Saturday, September 24, 2022

Oral History (3) Next big influence

Alongside church involvement, my academic life in sixth form blossomed enabling me to enter Jesus College, Cambridge in 1964.  Here a third extremely influential connection was made.  I joined the university Baptist society – the Robert Hall Society (RHS).   My three years in RHS coincided with a peak in membership and liveliness with a range of meetings (many weekly) – prayer, mission focus, bible study, social, Sunday afternoon speakers and, importantly, summer missions. This large group's breadth of theological views and experience challenged my development intellectually and spiritually.  Because it was so embedded in the Baptist denomination drawing speakers and serving local churches it fed healthy denominational commitment.  I served in several roles, including representing RHS on the Student Ecumenical Council meeting in Gt. St. Mary’s.  Each year I attended the Baptist Student Federation annual conference where members of thirty plus student societies across the UK met with BU and BMS leaders with much lively debate.  Each summer we shared in missions based in local Baptist churches.  In 1965 and 66, in Plymouth and Dorking, I learned the disciplines of door-to-door visitation, school visits and teamwork. It is hard to calculate how much RHS’s ethos impacted me. From my period (1964-7) seven contemporaries later entered Baptist ministry.

Entering my last year of study, specializing in geomorphology, I saw my immediate future in further academic study.  Though committed to the Baptist church family and local church leadership, I was miles away from thoughts about full-time ministry. Indeed, I rejected much of what I had seen of my father’s ministry, with its constant demands, financial restraints, and powerlessness when trying to lead a voluntary organization, full of strong personalities. I admired my parents’ sacrifice but sought another Baptist way of living.

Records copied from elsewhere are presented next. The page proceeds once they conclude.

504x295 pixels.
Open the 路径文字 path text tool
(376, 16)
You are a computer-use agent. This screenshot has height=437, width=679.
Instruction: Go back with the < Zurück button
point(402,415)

Somehow, I learned of the East Asian Christian Colleges Association (EACCA) and its programme of sending new graduates to teach within Christian universities overseas. Impressed by the opportunity to serve in this way, I applied, was interviewed and approved for a two/three year term as a geography professor at Serampore College, India.  A happy combination of mission helpfulness with research possibilities! But my delight was brutally punctured a few months later by a perfunctory duplicated letter informing me that EACCA had collapsed, and all future commitments were cancelled. With only four months before graduation, I had no next step from Cambridge.